[TEXT SEGMENT]
|---|
1.2   These General Terms and Conditions shall apply exclusively. The Customer’s deviating, conflicting or supplementary General Terms and Conditions (GTCs) shall only become part of the contract if and insofar as the Supplier has expressly agreed to the validity of the same in text form. This approval requirement shall apply in any case, even if – for example – the Supplier carries out delivery to the Customer without reservation in full awareness of the Customer’s GTCs.

1.3   Individual agreements made with the Customer on a case-by-case basis (including side agreements, amendments and modifications) shall in any case take precedence over these General Terms and Conditions. Subject to proof to the contrary, an agreement in text form or our confirmation in text form shall be decisive for the content of such agreements.

1.4   Should individual provisions of these General Terms and Conditions be or become invalid either in whole or in part, this shall not affect the remaining provisions set down in these General Terms and Conditions.

2 Quote and entering into the contract

2.1   All of the Supplier’s quotations are subject to confirmation and are non-binding, unless they are marked as binding.

2.2   A contract is only concluded when the Supplier confirms the order in writing or in text form (e.g. also by fax or electronically). The order confirmation may be replaced by delivery of the goods.

2.3   Documents – such as samples, brochures, catalogs, illustrations, drawings, weights and dimensional data – are only approximate unless they are expressly declared as being binding in writing or the usability of the same for the contractually intended purpose requires exact conformity. They are not guaranteed quality features, but rather descriptions or identifications of the delivery or service.

2.4   The Supplier reserves the right to make design and shape-related modifications during the delivery period, provided that the delivery item and its function and appearance are not fundamentally modified and usability for the contractually intended purpose is not impaired. Such modifications shall not result in price changes.
|---|
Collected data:
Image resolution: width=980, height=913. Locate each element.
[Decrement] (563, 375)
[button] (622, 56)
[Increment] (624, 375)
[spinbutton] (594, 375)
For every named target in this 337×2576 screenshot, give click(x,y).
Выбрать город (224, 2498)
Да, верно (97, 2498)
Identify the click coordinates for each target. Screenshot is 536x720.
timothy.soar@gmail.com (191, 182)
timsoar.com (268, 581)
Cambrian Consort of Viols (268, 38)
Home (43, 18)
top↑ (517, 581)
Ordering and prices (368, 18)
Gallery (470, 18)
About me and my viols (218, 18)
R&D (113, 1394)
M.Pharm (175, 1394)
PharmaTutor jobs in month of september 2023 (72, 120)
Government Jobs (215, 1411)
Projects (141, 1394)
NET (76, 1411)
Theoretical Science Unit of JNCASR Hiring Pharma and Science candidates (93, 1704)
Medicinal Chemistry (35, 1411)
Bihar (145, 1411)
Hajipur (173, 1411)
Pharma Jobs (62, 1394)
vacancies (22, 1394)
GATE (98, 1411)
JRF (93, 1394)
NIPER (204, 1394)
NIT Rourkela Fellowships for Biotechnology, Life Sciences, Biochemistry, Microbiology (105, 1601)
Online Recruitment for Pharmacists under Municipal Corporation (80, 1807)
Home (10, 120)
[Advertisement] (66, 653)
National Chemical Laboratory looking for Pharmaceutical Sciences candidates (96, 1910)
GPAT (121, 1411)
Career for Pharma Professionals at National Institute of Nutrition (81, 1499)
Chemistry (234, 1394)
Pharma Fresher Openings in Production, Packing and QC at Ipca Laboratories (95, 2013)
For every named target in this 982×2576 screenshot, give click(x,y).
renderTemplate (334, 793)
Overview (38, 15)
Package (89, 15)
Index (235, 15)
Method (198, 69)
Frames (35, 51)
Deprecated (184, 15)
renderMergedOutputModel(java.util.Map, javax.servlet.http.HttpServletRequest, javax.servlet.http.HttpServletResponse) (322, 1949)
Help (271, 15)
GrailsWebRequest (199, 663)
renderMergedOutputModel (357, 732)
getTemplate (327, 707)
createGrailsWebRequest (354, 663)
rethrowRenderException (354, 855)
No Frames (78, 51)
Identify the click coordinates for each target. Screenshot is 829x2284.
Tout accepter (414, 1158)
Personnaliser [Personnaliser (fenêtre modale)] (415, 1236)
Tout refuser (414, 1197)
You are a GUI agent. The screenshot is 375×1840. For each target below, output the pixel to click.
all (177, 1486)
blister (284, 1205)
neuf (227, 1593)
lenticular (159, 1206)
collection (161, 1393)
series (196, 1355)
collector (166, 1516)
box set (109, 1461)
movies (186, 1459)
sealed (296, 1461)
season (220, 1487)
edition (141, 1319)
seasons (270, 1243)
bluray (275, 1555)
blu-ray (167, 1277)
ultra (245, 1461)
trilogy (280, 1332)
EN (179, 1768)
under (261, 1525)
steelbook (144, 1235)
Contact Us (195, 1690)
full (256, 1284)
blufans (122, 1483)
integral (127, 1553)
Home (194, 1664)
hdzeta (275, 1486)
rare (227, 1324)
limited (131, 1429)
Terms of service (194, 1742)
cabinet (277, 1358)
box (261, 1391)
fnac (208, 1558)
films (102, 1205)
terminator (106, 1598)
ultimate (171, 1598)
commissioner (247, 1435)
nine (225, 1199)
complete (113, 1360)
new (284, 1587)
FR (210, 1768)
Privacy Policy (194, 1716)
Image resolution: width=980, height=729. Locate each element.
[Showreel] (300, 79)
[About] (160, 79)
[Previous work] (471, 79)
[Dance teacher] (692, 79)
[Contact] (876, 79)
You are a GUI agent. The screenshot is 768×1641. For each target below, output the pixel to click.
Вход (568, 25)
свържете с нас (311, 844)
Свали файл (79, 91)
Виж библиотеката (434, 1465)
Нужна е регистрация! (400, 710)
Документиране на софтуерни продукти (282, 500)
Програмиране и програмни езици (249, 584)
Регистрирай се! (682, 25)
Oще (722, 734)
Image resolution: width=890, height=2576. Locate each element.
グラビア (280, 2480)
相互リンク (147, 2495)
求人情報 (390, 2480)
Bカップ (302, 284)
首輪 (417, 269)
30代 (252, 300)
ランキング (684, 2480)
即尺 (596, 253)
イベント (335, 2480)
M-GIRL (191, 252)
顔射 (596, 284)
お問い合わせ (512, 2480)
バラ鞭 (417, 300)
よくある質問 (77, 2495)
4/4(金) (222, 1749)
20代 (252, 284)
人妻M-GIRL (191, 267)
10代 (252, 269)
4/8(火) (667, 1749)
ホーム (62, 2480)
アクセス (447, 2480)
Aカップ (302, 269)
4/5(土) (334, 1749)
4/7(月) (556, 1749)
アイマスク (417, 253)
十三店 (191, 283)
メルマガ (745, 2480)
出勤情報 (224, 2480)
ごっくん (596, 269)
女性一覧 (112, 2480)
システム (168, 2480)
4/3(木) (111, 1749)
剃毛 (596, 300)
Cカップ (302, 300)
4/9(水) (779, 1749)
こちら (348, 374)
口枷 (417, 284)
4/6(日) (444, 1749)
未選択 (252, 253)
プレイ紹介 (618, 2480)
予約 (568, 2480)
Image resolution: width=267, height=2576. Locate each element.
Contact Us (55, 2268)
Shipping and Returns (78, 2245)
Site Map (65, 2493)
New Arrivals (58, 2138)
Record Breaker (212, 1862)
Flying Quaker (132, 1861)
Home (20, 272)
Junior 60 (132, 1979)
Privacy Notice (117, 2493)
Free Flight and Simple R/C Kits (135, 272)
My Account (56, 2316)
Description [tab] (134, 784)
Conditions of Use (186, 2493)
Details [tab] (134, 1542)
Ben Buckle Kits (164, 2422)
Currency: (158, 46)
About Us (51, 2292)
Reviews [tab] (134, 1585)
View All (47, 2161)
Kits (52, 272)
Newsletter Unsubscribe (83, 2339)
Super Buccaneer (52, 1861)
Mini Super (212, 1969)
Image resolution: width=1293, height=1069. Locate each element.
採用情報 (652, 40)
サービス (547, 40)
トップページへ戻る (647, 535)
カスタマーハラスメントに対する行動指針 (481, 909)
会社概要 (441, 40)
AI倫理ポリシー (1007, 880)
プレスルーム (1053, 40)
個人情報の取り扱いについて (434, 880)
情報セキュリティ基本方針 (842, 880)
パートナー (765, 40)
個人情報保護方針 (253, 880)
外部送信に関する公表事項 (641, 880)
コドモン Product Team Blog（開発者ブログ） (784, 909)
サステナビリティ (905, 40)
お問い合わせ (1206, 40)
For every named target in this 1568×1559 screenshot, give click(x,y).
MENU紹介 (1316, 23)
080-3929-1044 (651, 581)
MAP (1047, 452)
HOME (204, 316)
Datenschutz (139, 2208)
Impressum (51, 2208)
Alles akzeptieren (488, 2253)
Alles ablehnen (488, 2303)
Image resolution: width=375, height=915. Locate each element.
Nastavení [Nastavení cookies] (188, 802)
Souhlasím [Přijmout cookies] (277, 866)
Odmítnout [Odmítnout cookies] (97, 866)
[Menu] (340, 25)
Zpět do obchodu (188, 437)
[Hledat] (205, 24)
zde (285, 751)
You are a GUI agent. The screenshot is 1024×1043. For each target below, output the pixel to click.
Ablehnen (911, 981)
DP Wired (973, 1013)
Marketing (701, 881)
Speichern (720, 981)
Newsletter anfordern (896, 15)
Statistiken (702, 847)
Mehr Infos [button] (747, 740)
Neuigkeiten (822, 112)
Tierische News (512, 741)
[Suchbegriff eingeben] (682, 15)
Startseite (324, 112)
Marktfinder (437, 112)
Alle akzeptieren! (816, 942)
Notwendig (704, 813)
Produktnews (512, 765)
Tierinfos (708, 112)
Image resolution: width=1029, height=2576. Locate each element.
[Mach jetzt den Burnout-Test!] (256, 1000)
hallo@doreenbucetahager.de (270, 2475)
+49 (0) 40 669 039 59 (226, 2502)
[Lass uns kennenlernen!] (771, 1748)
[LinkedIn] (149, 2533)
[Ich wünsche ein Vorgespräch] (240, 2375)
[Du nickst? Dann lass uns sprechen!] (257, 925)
|---|
[DIRECTIVES]
• 1. Condense the paragraph of the terms and conditions that begins "The Supplier reserves the right to make design" into a short list that keeps its main facts.
• 2. Retype the rows from the line with "[Menu] (340, 25)" up to and including the line with "Tierische News (512, 741)".

[ANSWERS TO THE PROBLEMS]
• 1.
- During the delivery period, the Supplier may modify the design and shape of the delivery item.
- The delivery item, its function and its appearance must not be fundamentally modified.
- Usability for the contractually intended purpose must not be impaired.
- Such modifications do not lead to price changes.

• 2.
[Menu] (340, 25)
Zpět do obchodu (188, 437)
[Hledat] (205, 24)
zde (285, 751)
You are a GUI agent. The screenshot is 1024×1043. For each target below, output the pixel to click.
Ablehnen (911, 981)
DP Wired (973, 1013)
Marketing (701, 881)
Speichern (720, 981)
Newsletter anfordern (896, 15)
Statistiken (702, 847)
Mehr Infos [button] (747, 740)
Neuigkeiten (822, 112)
Tierische News (512, 741)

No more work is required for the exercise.